⟨
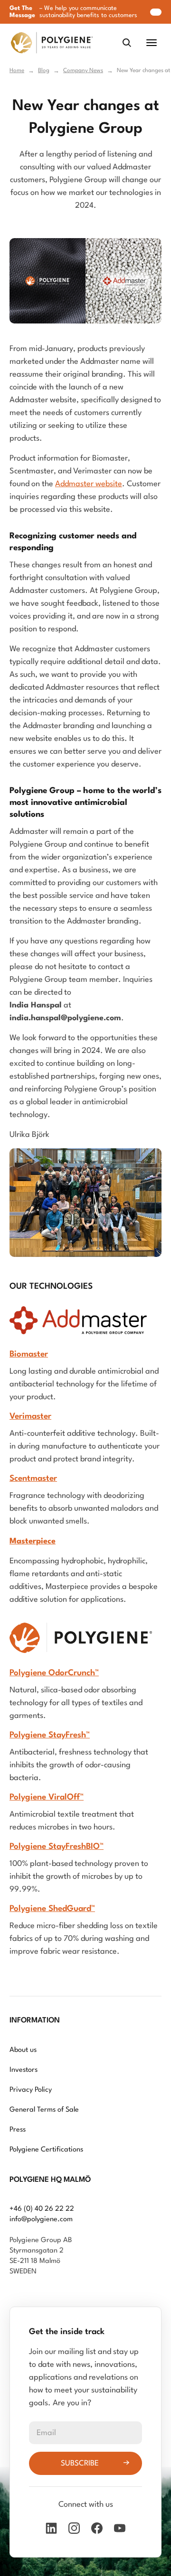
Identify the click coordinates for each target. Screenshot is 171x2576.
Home (17, 71)
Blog (43, 71)
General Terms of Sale (44, 2110)
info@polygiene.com (41, 2219)
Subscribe (80, 2463)
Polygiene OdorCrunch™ (54, 1673)
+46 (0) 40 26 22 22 (42, 2209)
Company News (83, 71)
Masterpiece (33, 1541)
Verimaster (30, 1417)
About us (23, 2050)
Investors (24, 2070)
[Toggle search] (127, 43)
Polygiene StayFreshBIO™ (57, 1847)
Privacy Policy (31, 2090)
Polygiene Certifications (46, 2149)
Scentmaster (33, 1479)
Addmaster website (88, 484)
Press (18, 2129)
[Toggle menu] (152, 43)
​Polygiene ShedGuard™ (52, 1909)
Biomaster (29, 1354)
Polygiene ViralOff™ (47, 1797)
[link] (52, 42)
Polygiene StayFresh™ (50, 1735)
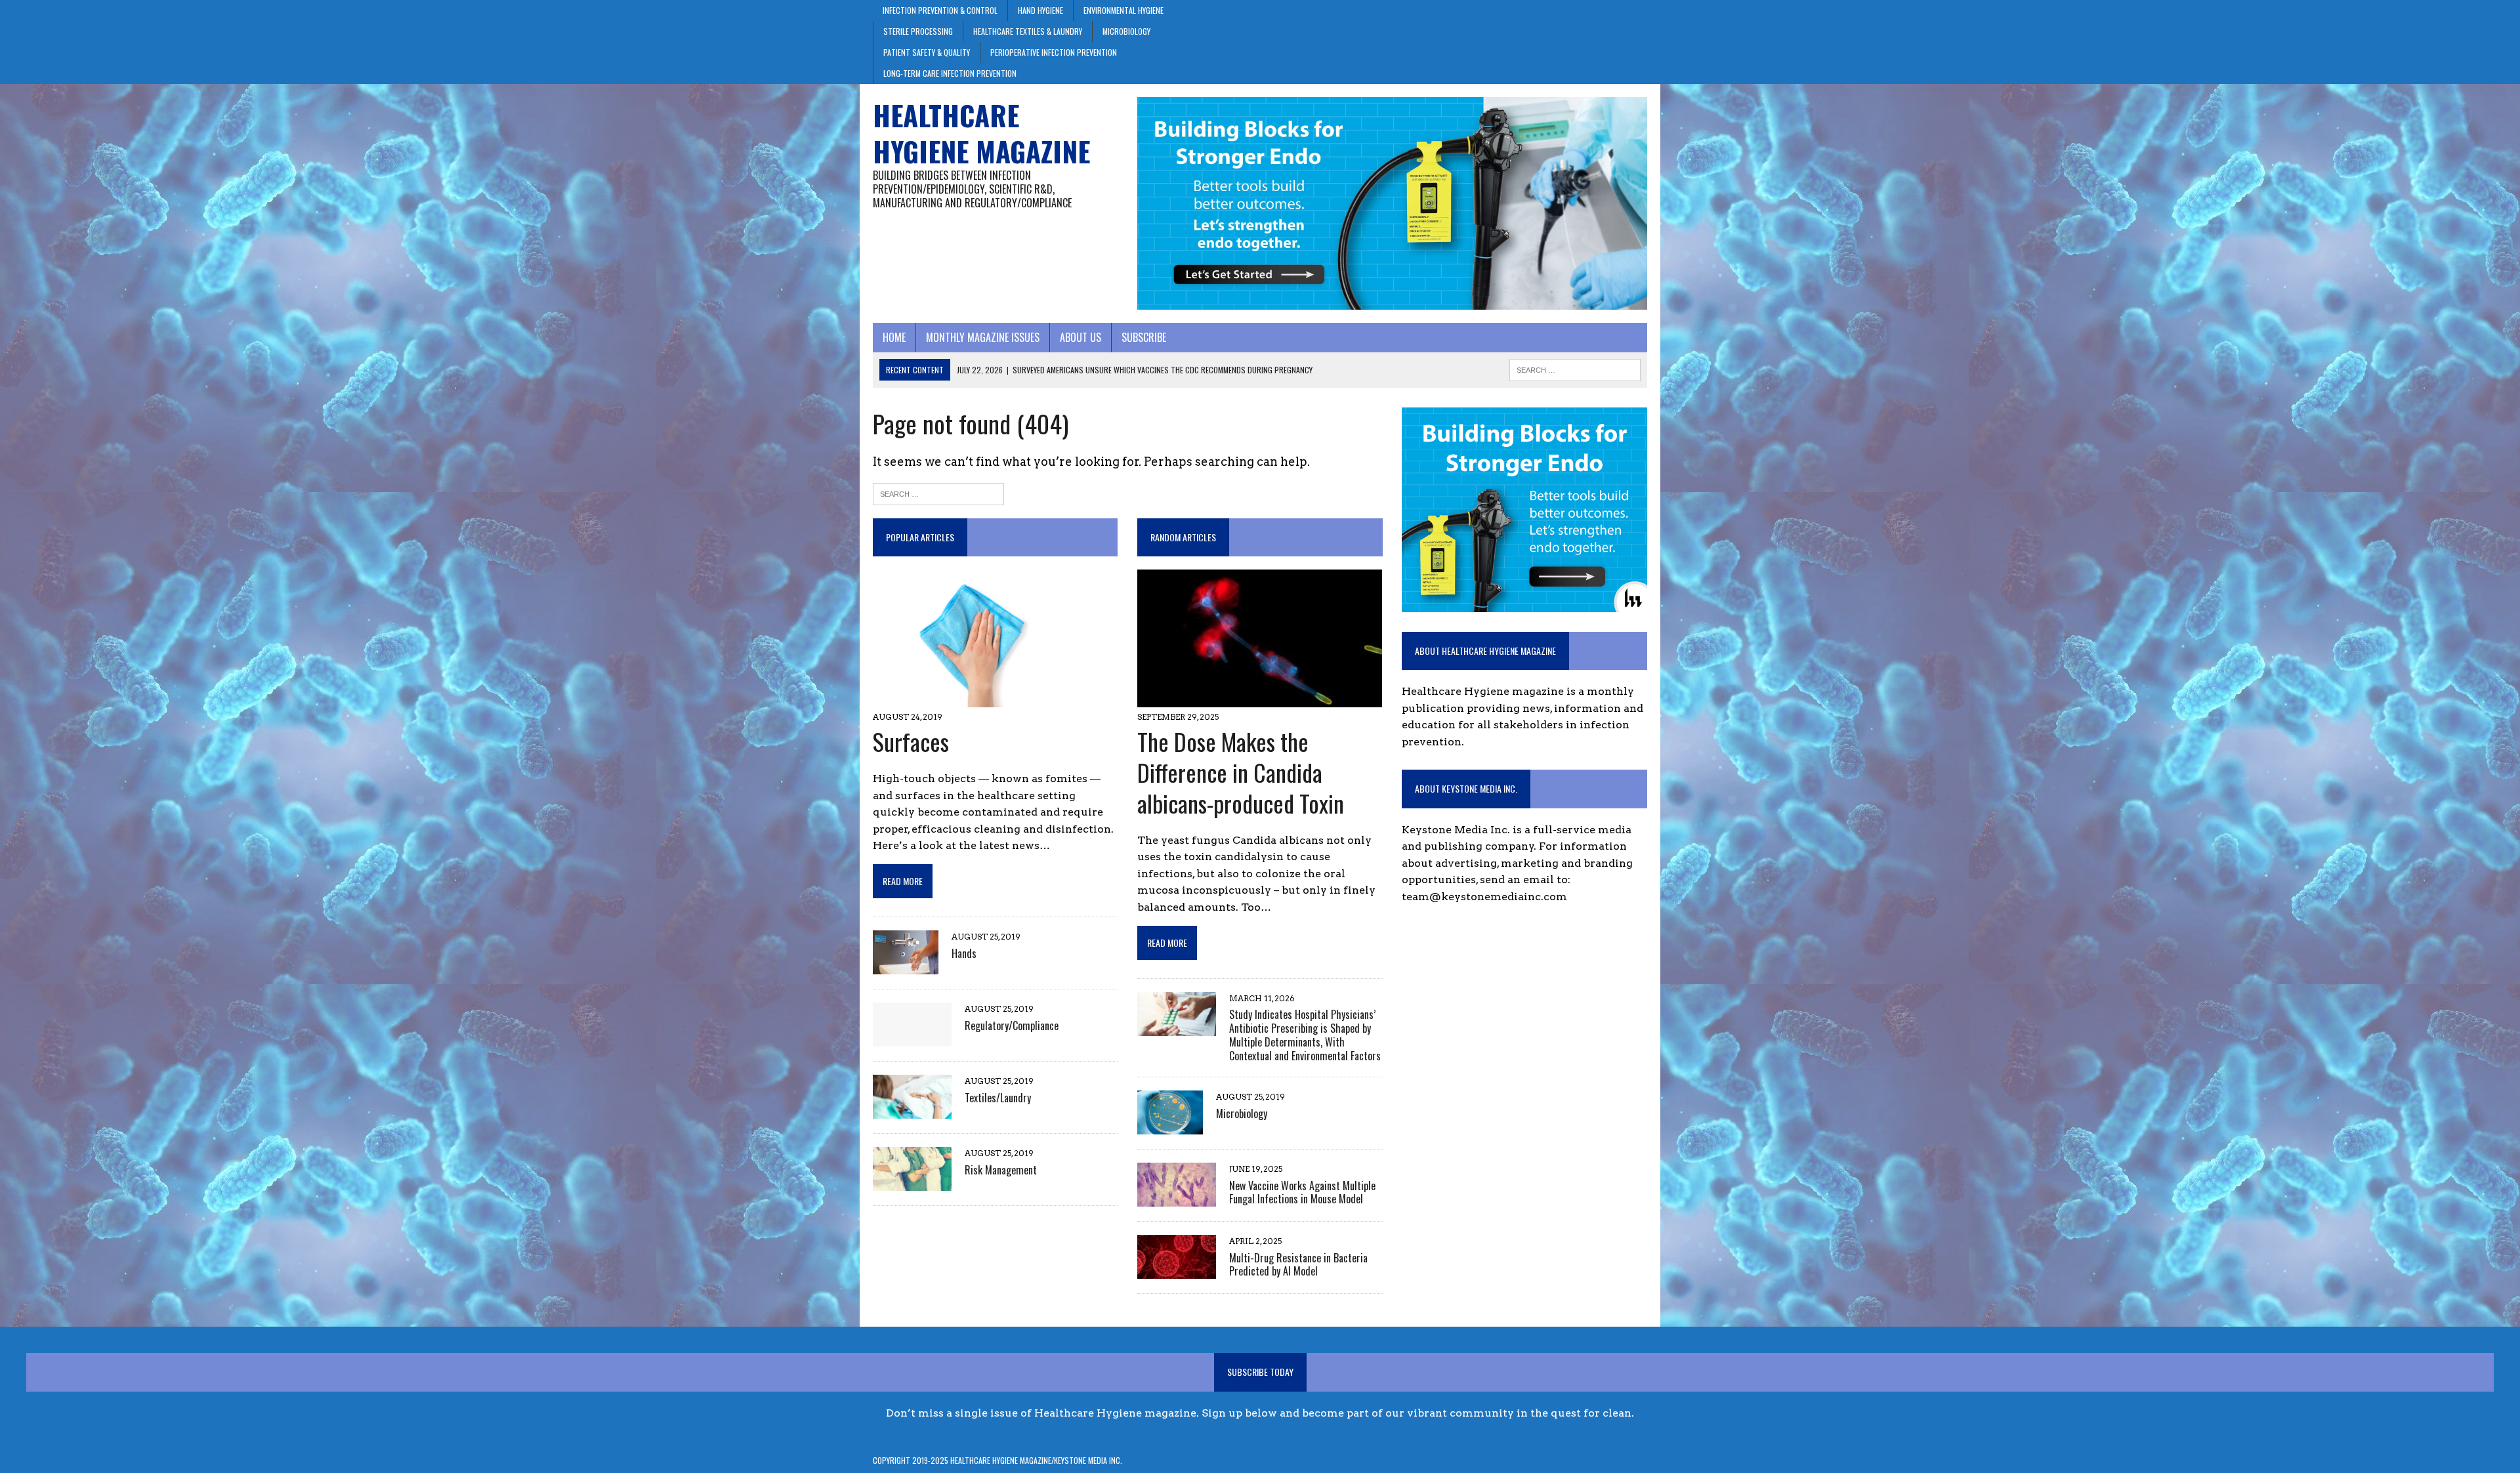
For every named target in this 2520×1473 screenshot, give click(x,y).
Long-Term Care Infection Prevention (950, 73)
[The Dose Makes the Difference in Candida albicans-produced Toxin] (1259, 699)
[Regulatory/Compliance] (912, 1038)
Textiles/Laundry (998, 1098)
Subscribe (1144, 337)
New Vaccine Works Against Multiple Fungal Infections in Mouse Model (1302, 1192)
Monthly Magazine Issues (983, 337)
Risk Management (1001, 1170)
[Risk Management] (912, 1182)
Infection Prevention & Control (940, 10)
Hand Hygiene (1040, 10)
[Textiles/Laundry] (912, 1110)
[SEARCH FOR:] (1575, 368)
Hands (964, 953)
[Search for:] (938, 492)
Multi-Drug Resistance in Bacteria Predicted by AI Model (1298, 1264)
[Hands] (905, 966)
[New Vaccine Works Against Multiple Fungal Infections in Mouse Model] (1176, 1198)
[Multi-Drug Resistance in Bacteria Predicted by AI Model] (1176, 1270)
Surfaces (911, 741)
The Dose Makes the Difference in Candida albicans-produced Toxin (1240, 772)
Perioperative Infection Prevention (1053, 52)
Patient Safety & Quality (926, 52)
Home (894, 337)
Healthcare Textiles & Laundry (1027, 31)
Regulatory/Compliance (1012, 1025)
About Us (1080, 337)
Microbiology (1126, 31)
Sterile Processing (918, 31)
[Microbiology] (1170, 1126)
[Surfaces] (976, 699)
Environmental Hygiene (1123, 10)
⟩
When you reach the line that contains "Verimaster (30, 1417)" in the records above, copy it and every line after it exactly through the last one, leaving out the pictures.

Verimaster (30, 1417)
About us (23, 2050)
Investors (24, 2070)
[Toggle search] (127, 43)
Polygiene StayFreshBIO™ (57, 1847)
Privacy Policy (31, 2090)
Polygiene Certifications (46, 2149)
Scentmaster (33, 1479)
Addmaster website (88, 484)
Press (18, 2129)
[Toggle menu] (152, 43)
​Polygiene ShedGuard™ (52, 1909)
Biomaster (29, 1354)
Polygiene ViralOff™ (47, 1797)
[link] (52, 42)
Polygiene StayFresh™ (50, 1735)
For every named target in this 2520×1473 screenshot, give click(x,y).
Long-Term Care Infection Prevention (950, 73)
[The Dose Makes the Difference in Candida albicans-produced Toxin] (1259, 699)
[Regulatory/Compliance] (912, 1038)
Textiles/Laundry (998, 1098)
Subscribe (1144, 337)
New Vaccine Works Against Multiple Fungal Infections in Mouse Model (1302, 1192)
Monthly Magazine Issues (983, 337)
Risk Management (1001, 1170)
[Risk Management] (912, 1182)
Infection Prevention & Control (940, 10)
Hand Hygiene (1040, 10)
[Textiles/Laundry] (912, 1110)
[SEARCH FOR:] (1575, 368)
Hands (964, 953)
[Search for:] (938, 492)
Multi-Drug Resistance in Bacteria Predicted by AI Model (1298, 1264)
[Hands] (905, 966)
[New Vaccine Works Against Multiple Fungal Infections in Mouse Model] (1176, 1198)
[Multi-Drug Resistance in Bacteria Predicted by AI Model] (1176, 1270)
Surfaces (911, 741)
The Dose Makes the Difference in Candida albicans-produced Toxin (1240, 772)
Perioperative Infection Prevention (1053, 52)
Patient Safety & Quality (926, 52)
Home (894, 337)
Healthcare Textiles & Laundry (1027, 31)
Regulatory/Compliance (1012, 1025)
About Us (1080, 337)
Microbiology (1126, 31)
Sterile Processing (918, 31)
[Microbiology] (1170, 1126)
[Surfaces] (976, 699)
Environmental Hygiene (1123, 10)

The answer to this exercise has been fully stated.